I think that you should clearly mention which are your valid results, and also explain the difficulties on carrying a study like this.
For example, that even if you have the data, they have many times gaps which prevent the study, or due to the analysis has to be based on high temporal resolution data, the disturbances are more notorious and blur the eclipse effect, for example. I assume you may have more arguments.
Or may be I am wrong. So please, elaborate on this.
(7) A data availability section is missing, which I think is very important. You should say where are the data available, or at least how anyone can have access to them.
Minor comments:
(1) In the abstract: "Concepción (36.79°S, 73.03°W/Chillán (36.64°S, 71.99°W)" should be" Concepción (36.79°S, 73.03°W)/Chillán (36.64°S, 71.99°W)"
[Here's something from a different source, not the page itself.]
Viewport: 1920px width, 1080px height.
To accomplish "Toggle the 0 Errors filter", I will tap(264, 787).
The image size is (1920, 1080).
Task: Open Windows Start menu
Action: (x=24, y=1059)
(2) h’F2/F ? Shouldn't it be just h'F2 ?
(3) Line 47: Smith and King, 1981; Bremer, 1992; Ortiz de Adler et al., 1997; Jarvis et al., 1998; Foppiano et al., 1999 ... The years should go between parenthesis.
(4) Line 91: "(1957–1994," should be "(1957–1994),"
(5) Line 101: "Software de Corrección de Ionogramas (SoCIo)". Which is it source ? or reference ?
(6) Figure 1: In the panel showing Eclipse on 13-11-2012 the dashed line indicating maximum darkness is missing, since it coincides with the End time. What does this mean? Why isn't there a period after maximum darkness of recovery?
(7) 18-3-87 is also missing the dashed line indicating maximum darkness. In this case I can see it coincides with the beginning. Why this happens?
(8) Figure 4: I think the the last panels correspond to delta F2. Please check.
(9) Line 181: Which are the four selected events? You should mention them clearly
(10) Line 206: "This degradation reflects the additional variability introduced by diurnal, seasonal, and solar cycle variations in baseline foE values" In the case of percentage values you can assume that you are kind of independent of hour or solar cycle phase, since you are dividing the difference in each parameter by the median value. So I would expect an effect when you consider the absolute difference, not the relative. Please explain.